LISTED ENTRIES >>
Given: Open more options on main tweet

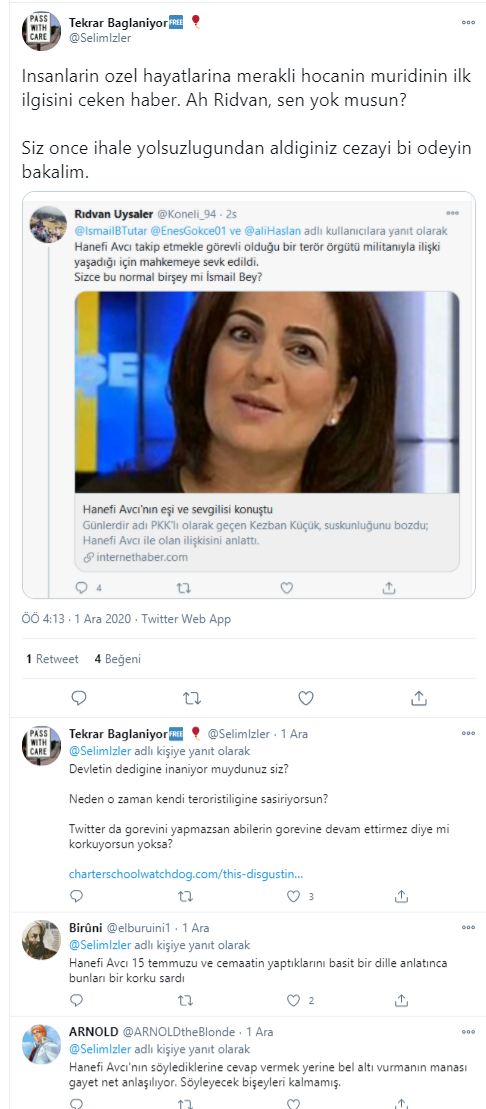Looking at the screenshot, I should coord(468,23).
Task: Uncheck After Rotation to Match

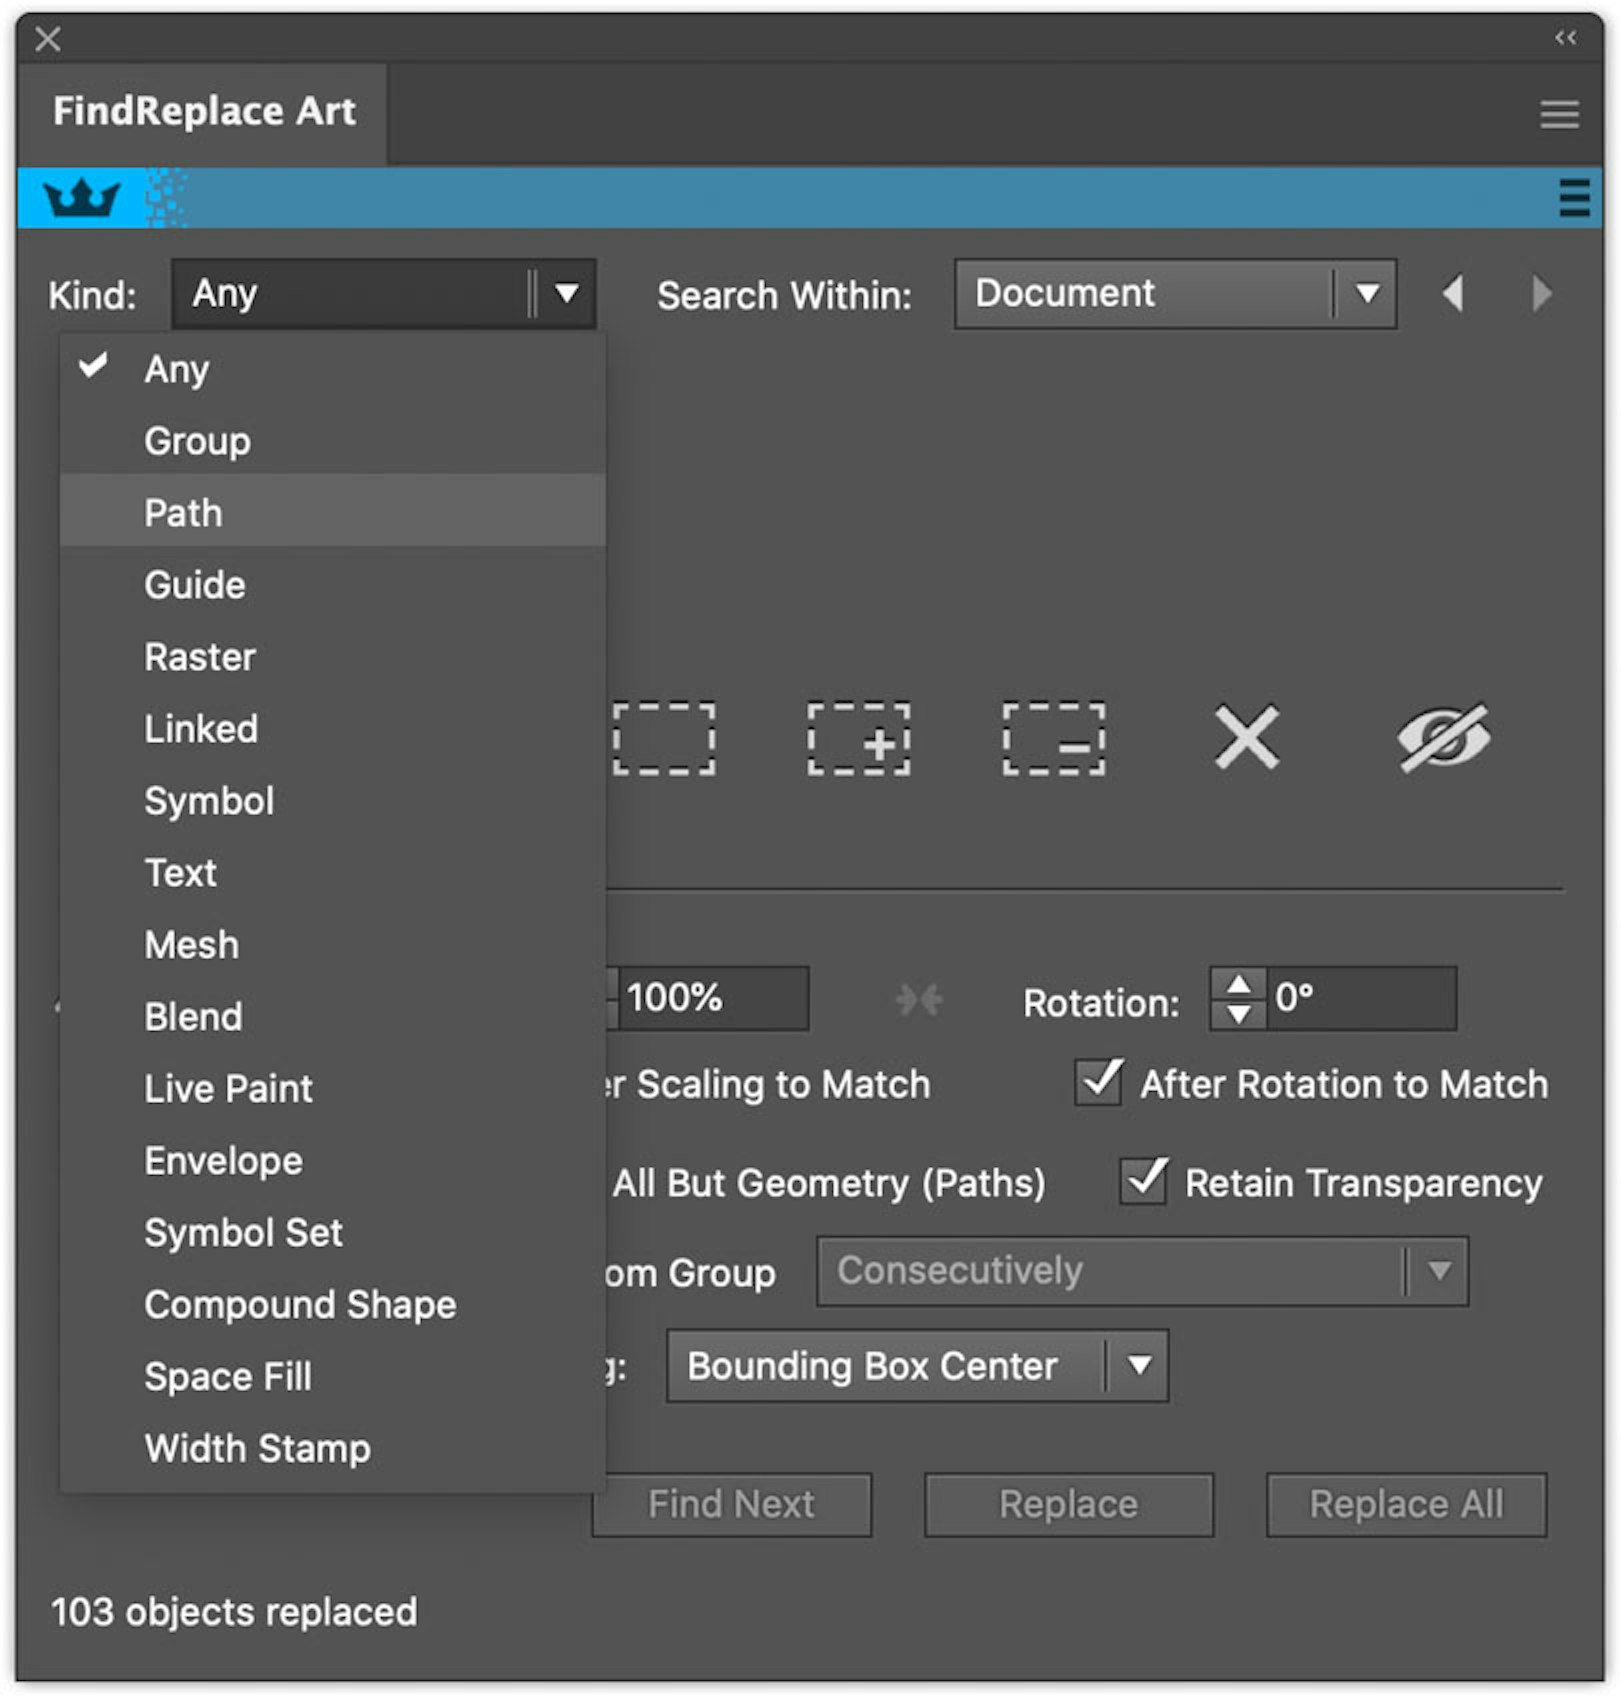Action: pyautogui.click(x=1097, y=1083)
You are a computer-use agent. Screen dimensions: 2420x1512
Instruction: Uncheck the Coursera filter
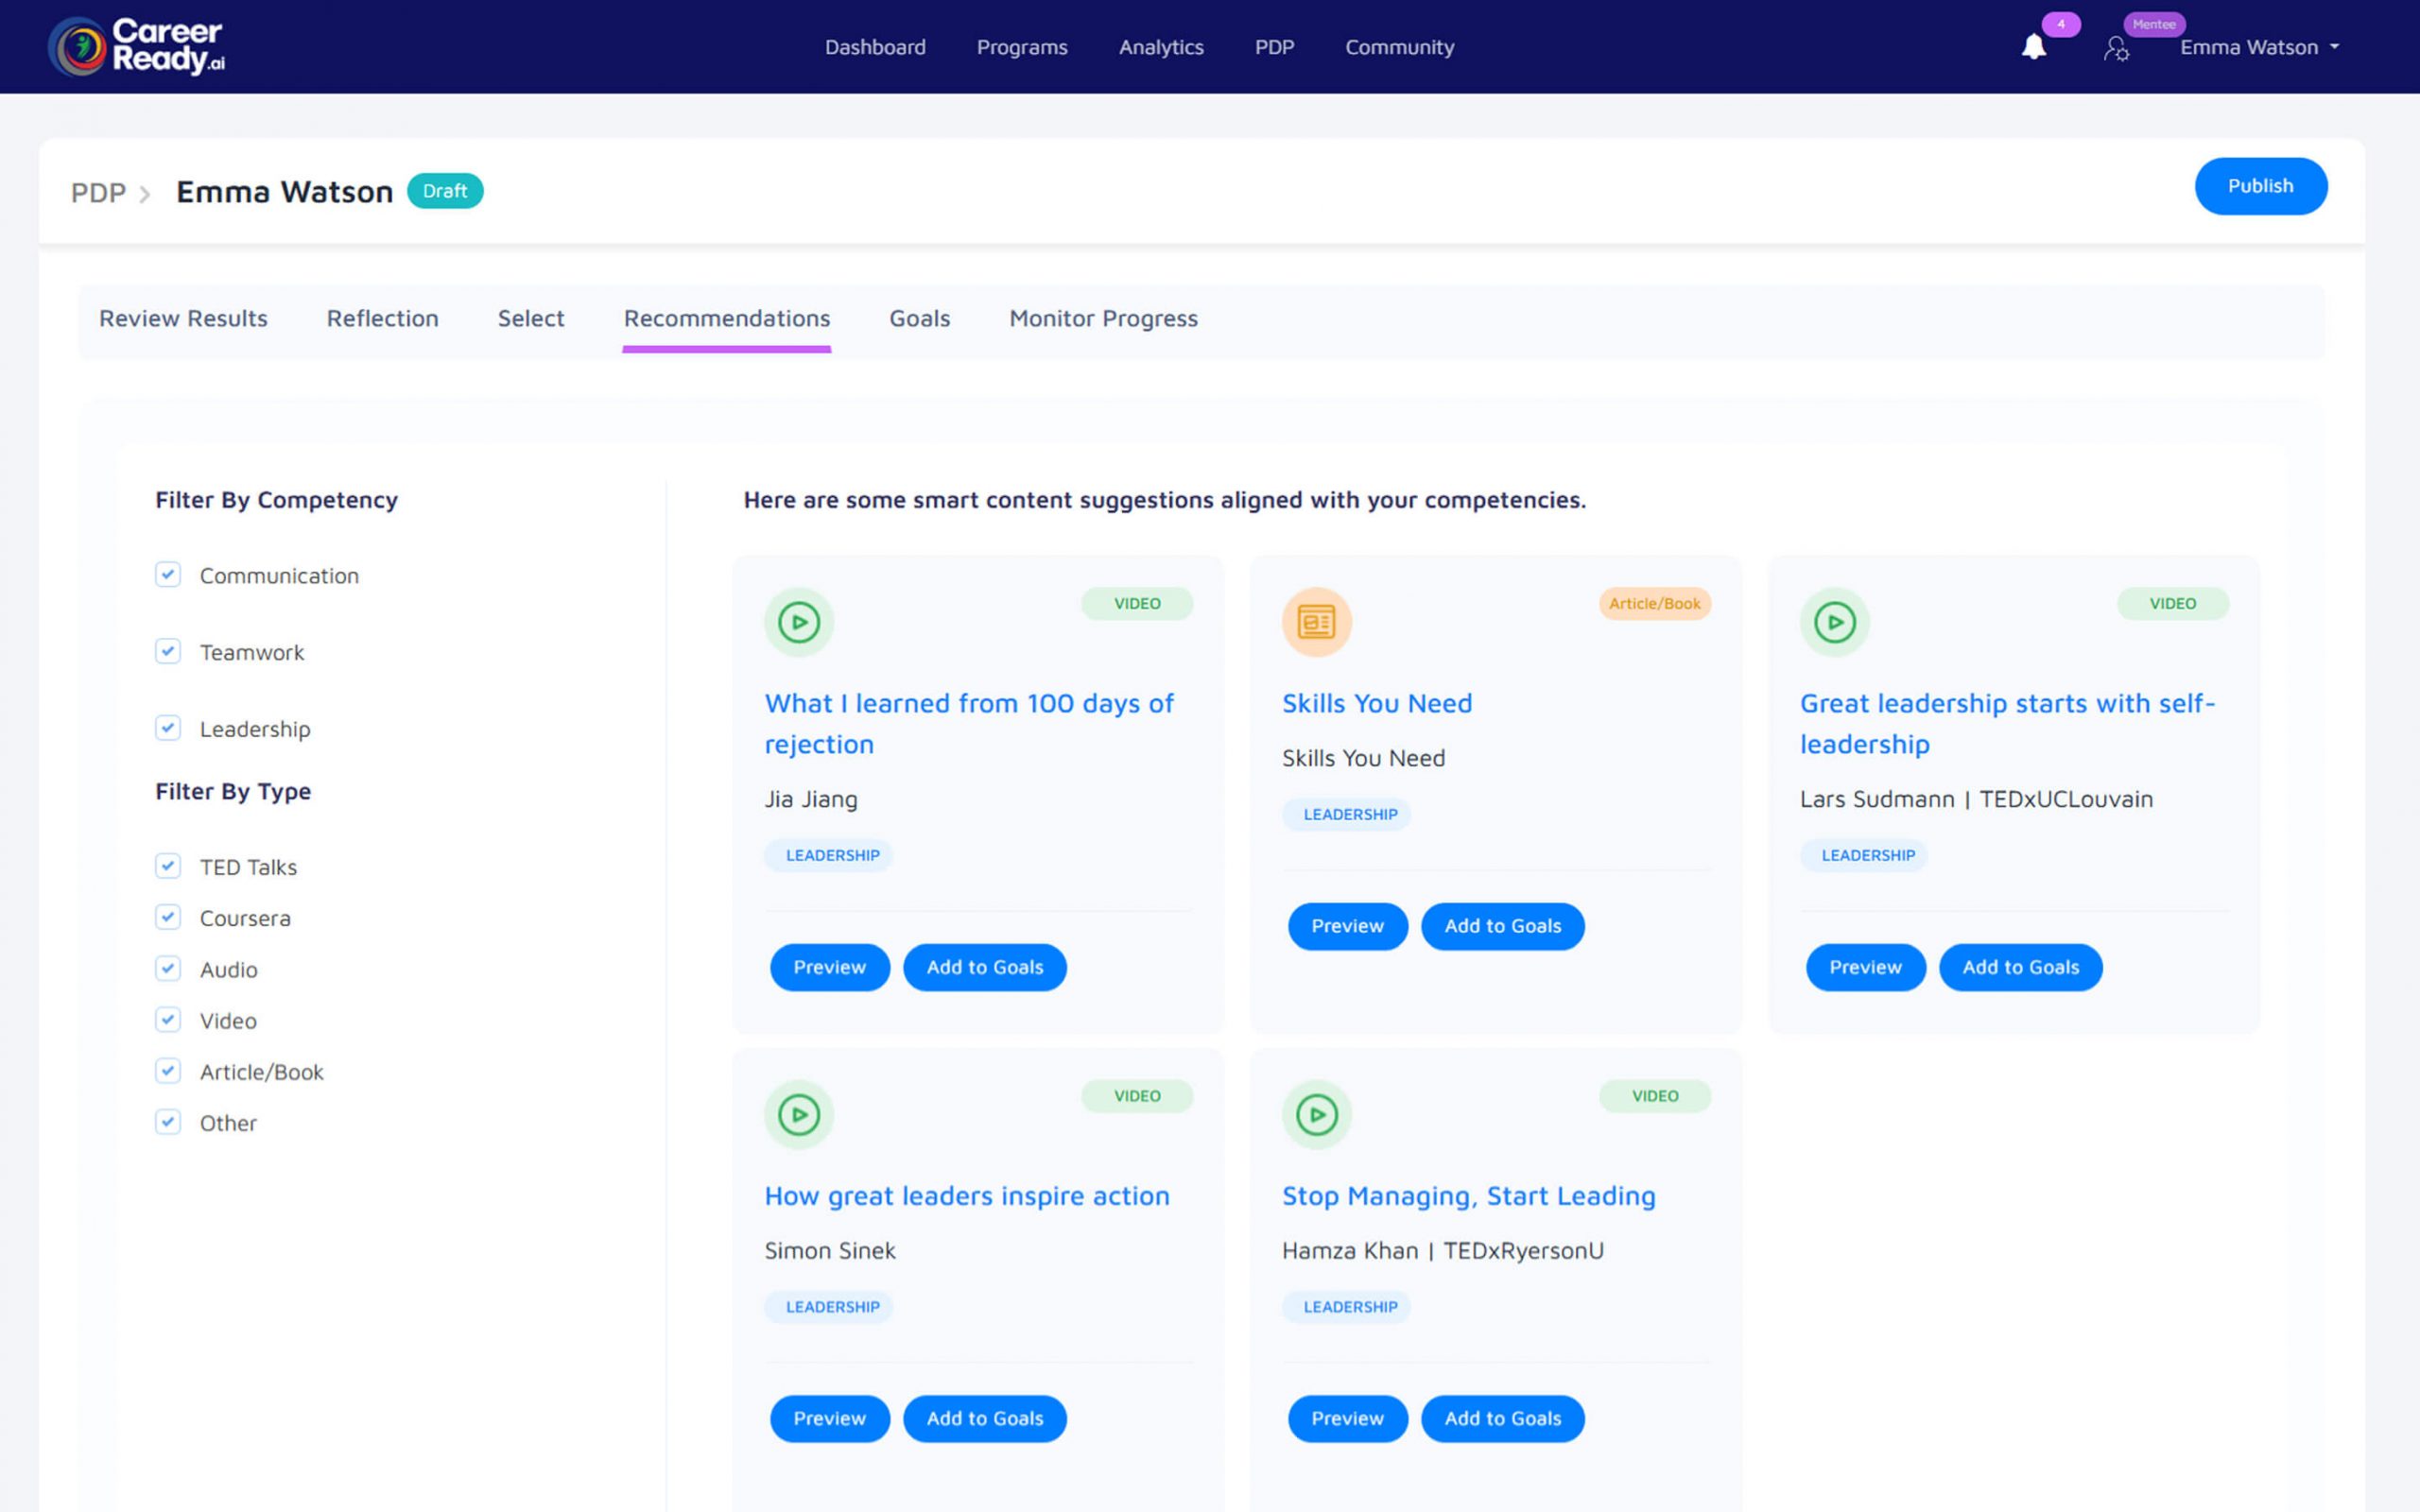(167, 916)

GOAL >>
Can you copy all the entries above word for word, leaving out the pictures?

RESPONSE TO THE EXERCISE >>
Given: Open more options on main tweet

Looking at the screenshot, I should coord(468,23).
Task: Uncheck After Rotation to Match

Action: pyautogui.click(x=1097, y=1083)
You are a computer-use agent. Screen dimensions: 2420x1512
Instruction: Uncheck the Coursera filter
(167, 916)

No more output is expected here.